I have no problem with people who want to protest this movie. I deplore the body shaming of any person or group - men, women, trans, disabled, wounded, fat, thin, or whatever real or imagined physical features mean people use to make fun of others. And if protests - written or on the street - can draw attention to the problem of male genital mutilation in our culture, that's fantastic.
But I also have to confess that, personally, I'm not that upset about "Bad Moms." I sort of agree with my young intactivist colleague Amy, who said, "Well, at least they're talking about it."
On the one hand, saying that guys' foreskins are gross is mean and dumb - like a lot of things women and men say about each other.
Calling a man's penis disgusting, whether it's cut or uncut, is actually no meaner than the proverbial and stupid "hello, ladies" jokes (for the record, I never felt shamed by these, just embarrassed for the joke-teller), or than women calling each other "cunts." It's no more ignorant than pretty much everybody in America mistakenly referring to a woman's vulva and entire pubic area as her "vagina."
On the other hand, rather than focusing on Hahn's sotto voce "dicks are gross" comment, maybe we should think about the first part of the sentence: "Uncut guys are great. They're always SO nice to you...."
Since I became a "career intactivist," advocating against circumcision, I've been privy to dozens - no, hundreds - of in-person and online conversations about love-making with "uncut" versus "circumcised" guys. American women are realizing that most of their male peers are missing something in the sex department. And from a walk-on-the-wild-side wistfulness, to just plain curiosity, they're realizing that women, too, are missing out. This is sad for everybody concerned. But it's great that we're finally talking about it.
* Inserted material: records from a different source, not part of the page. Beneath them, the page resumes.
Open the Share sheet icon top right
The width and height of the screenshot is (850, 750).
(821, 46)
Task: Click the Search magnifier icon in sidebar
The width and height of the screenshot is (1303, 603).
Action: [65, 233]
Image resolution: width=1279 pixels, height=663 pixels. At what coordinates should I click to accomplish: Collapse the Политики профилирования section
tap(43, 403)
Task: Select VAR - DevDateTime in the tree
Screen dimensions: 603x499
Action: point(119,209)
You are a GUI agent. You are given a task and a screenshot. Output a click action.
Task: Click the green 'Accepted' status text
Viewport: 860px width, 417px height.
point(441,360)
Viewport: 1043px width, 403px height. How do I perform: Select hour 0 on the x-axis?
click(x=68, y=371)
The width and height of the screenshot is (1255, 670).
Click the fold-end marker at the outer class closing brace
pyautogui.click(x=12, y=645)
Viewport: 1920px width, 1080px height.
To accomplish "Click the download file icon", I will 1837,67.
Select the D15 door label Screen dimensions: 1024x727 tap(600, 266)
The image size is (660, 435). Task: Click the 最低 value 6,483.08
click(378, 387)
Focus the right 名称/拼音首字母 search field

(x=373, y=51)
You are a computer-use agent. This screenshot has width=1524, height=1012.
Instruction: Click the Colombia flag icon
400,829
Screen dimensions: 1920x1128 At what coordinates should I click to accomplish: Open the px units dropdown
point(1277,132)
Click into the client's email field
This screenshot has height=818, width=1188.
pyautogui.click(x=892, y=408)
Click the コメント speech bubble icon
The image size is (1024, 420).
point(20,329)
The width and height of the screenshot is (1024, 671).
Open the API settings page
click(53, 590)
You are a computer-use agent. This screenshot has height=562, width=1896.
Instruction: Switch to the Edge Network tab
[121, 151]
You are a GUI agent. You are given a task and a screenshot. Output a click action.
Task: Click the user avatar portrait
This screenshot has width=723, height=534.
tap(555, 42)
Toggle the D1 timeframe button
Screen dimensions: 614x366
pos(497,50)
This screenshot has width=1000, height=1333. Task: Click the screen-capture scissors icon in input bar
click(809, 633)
A couple of years ago, a teenaged girl in my family told me, unsolicited, that she'd asked a new man in her life whether he'd been circumcised. She said, "I was SO happy when he told me he wasn't; I think guys who aren't circumcised must be nicer, because nobody hurt them when they were babies." He subsequently became her first "real" boyfriend, and they're still together. She also told me that she'd shared this theory with some of her girlfriends, who were intrigued by the conversation. I think back to my own high school days when not only was every boy cut, but that the whole subject was taboo - not making it into friends' most intimate conversations, let alone into popular movies.
We've got a very long way to go before the natural penis is a given in America. And we've got an even longer way to go before American men and women really understand the impact of genital mutilation on our culture and our own intimate relationships. In a circumcising society, denial and defensiveness are as pervasive as is the practice of tying boys down and cutting off a most personal and private part of their body. But if anything is going to make this practice stop, it's an open discussion - even if it's silly or ugly, at times - about what used to be too secret to even mention.